The daily transition from the active to the contemplative life is especially pleasant in Oberlech, a small salting of farm buildings and Gasthofs set 1000 feet up the Kriegerhorn from Lech itself. All morning, the skier has practiced large, lazy turns in the undemanding pastures of Oberlech, reassured to notice that while nearly every building is a barn at its dark end, each one evolves toward the west into a dwelling in the normal Austrian fashion and then makes one further change, so that at its sunny end, it is a hotel. When the lifts stop, the skier picks a hotel whose location will not require him to climb and aims himself toward it. He spears his skis in a snowdrift, walks to the terrace, sits facing the sun and orders goulash soup, hard rolls called Semmeln and beer. If he happens to have roots in New Hampshire, he may reflect, as he admires the décolletage of his waitress' dirndl, that he is sitting, in early January, at almost exactly the altitude of the weather station on Mount Washington.

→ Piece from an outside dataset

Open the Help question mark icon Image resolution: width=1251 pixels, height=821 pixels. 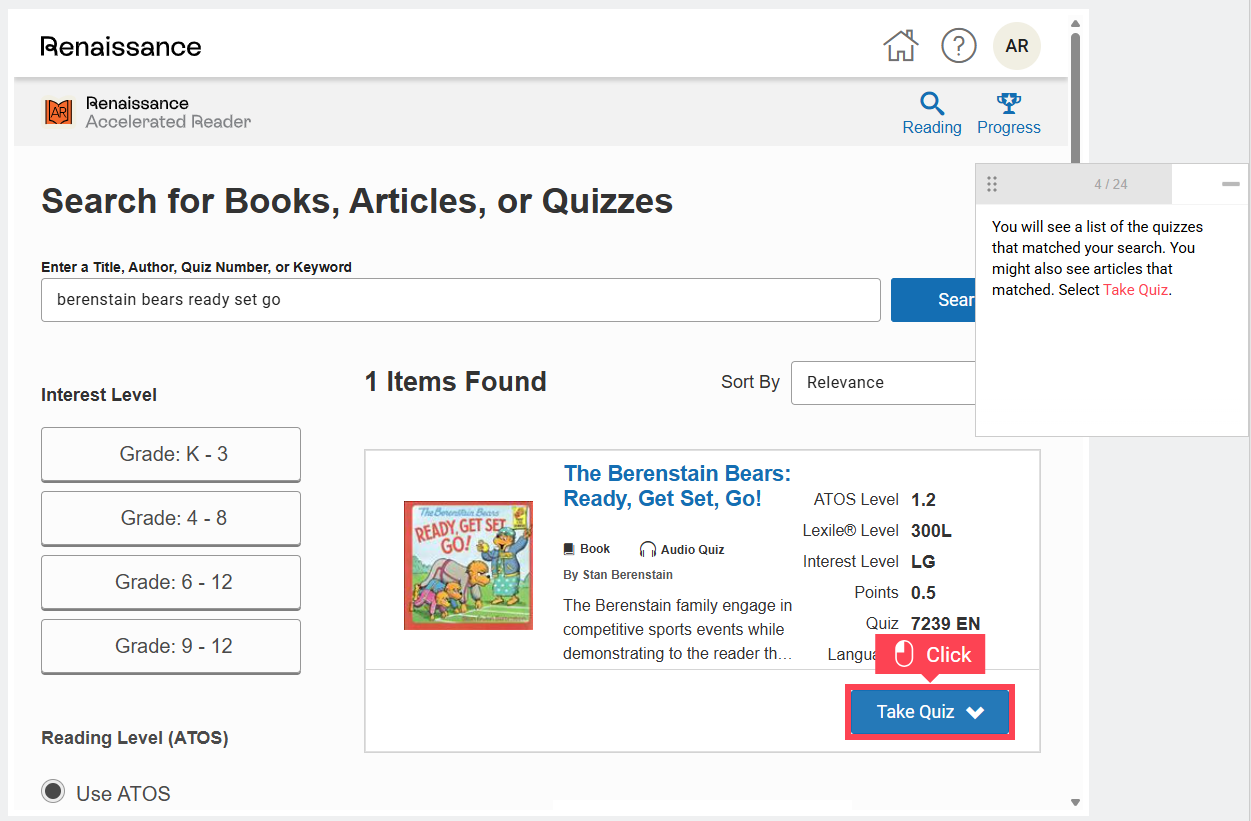click(958, 46)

All of Lech is lazy, and not only at lunch hour. This is unusual. The valley town is the center of one of the most elaborate ski circuses, or lift systems, in the world; and ordinarily, the skier would spend his day running from the Rufikopf cable-car terminus down to the Trittalm lift, riding that once or twice, then descending to take the Trittkopf cable car, skiing down for lunch to Zürs, a ski town two and a half miles from Lech, crossing the road to the Zürserseelift, skiing across the Zürsersee to the Mahdlochlift, riding that to the top of the Mahdlochjoch, taking the long run to Zug, another ski town, then riding by taxi to the Kriegerhorn, ascending it by a two-lift chain and skiing down through Oberlech in time for a five-o'clock Imbiss, or snack. But snow continues to be scarce in the Alps and what snow has fallen already has burned or blown off the exposed south faces. The Lech-Zürs-Zug tour can be made, and so can an even more ambitious one to St. Anton, nine miles away, but it is too rocky to be a pleasure. If the foreign visitor has the Austrian knack of admiring the virtues of the situation at hand, he skis the easy runs in the sun at Oberlech, takes lunches even longer than he is obliged to and invites his soul.

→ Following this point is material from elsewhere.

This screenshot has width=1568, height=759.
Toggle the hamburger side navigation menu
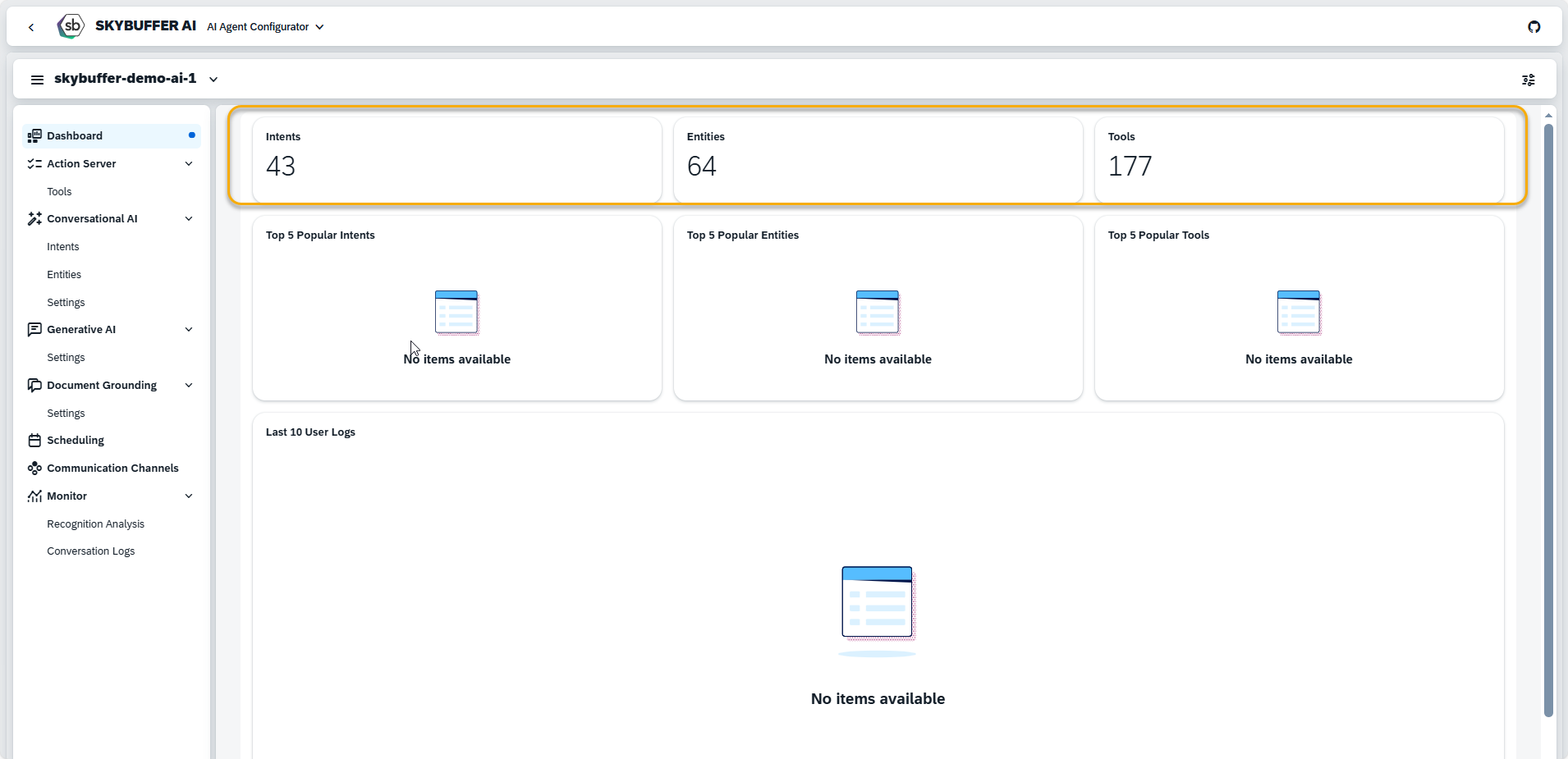coord(37,80)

After several days of this lotus-eating, however, the skier's technique begins to fuzz at the edges. The powder cure of Zermatt is unavailable at the moment and the no-fall, nonstop nonsense of La Plagne strikes the skier's now-reflective mood as arduous. Fortunately, Lech offers a magnificent cure of its own. This is to ski to town and, weight well forward to balance a pocketful of traveler's checks, begin negotiations with Martin Strolz, Lech's custom bootmaker. Strolz and Haderer of Kitzbühel produce the best handmade ski boots in the world, and it is a moment comparable with the taking of holy orders when the barefooted skier stands first on an ink pad and then on an order blank, as Strolz himself notes any peculiarities of fetlock formation. "Are you a good skier?" asks Strolz, who won the silver medal in downhill at the world championship races in 1954. This is the winter's severest test, but the skier meets it. "Yes," he says, ignoring the giggles of the girl he has been skiing with. Strolz, impressed, suggests a synthetic boot of medium stiffness and arrangements are made for the delivery of a pair some weeks later in a heavily guarded train.

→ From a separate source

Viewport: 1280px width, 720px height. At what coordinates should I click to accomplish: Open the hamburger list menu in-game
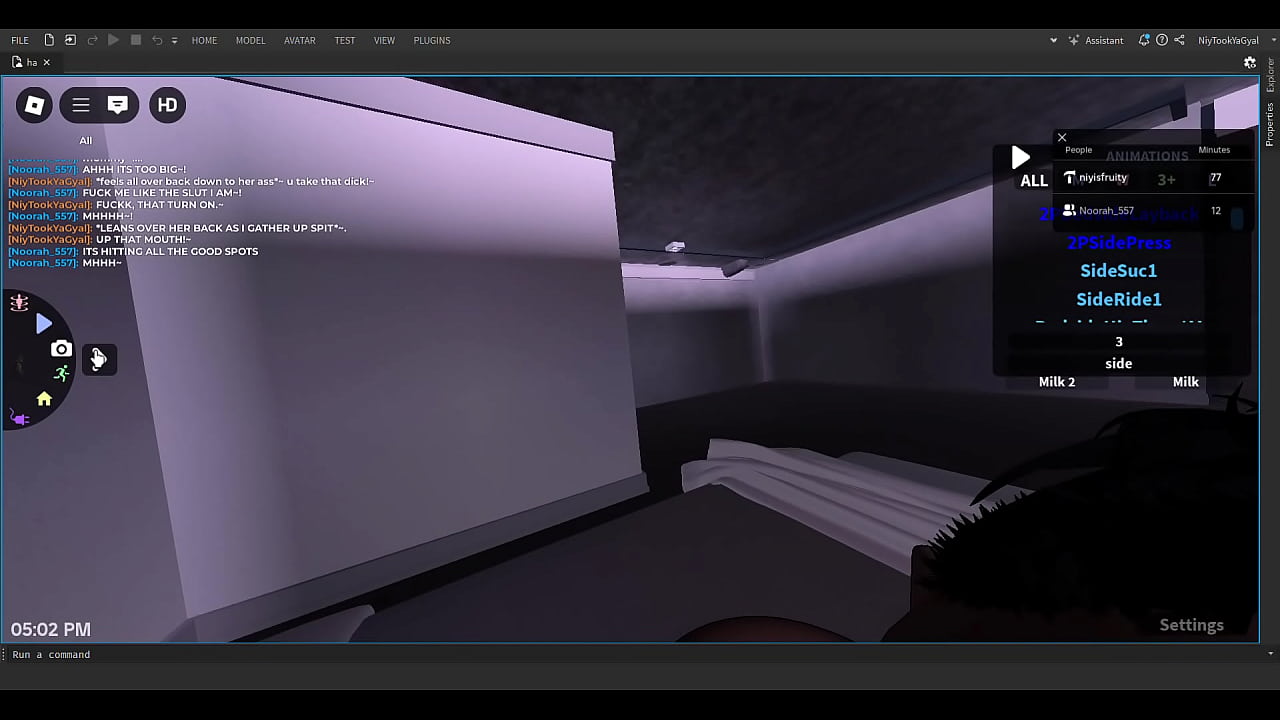pyautogui.click(x=81, y=105)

The next morning, there is time for two runs and an end to it. Time and money are used up. Mockingly, it has begun to snow. As skier and friends head back home to Salzburg, the view of the mountains is blurred. There is, perhaps, a sense of something not quite penetrated; and for a long time, no one says anything. The windshield wipers tick; the spiked tires ride quietly. The snow keeps coming. Then someone has an idea, one of the enchanted kind that enter the head perfectly formed and leave the tongue the same instant.
"Hey," he says, "how about Cortina in March?"